**Requirement:** From the data below, please reproduce exactly everything from the line that contains "Task: Click the" down to the line that contains "Image resolution: width=232", with both ends included.

**Source data:**
>>>>>
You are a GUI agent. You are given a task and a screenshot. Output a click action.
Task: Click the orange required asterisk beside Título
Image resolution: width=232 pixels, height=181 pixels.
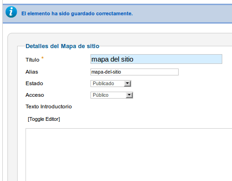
<<<<<
>>>>>
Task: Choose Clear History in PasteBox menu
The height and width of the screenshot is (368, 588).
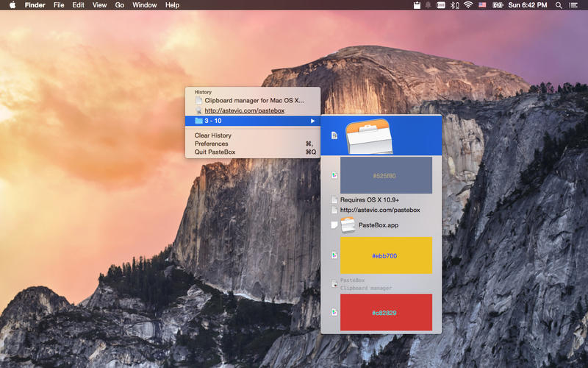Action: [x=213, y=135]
<<<<<
**Response:**
Task: Click the orange required asterisk beside Título
Image resolution: width=232 pixels, height=181 pixels.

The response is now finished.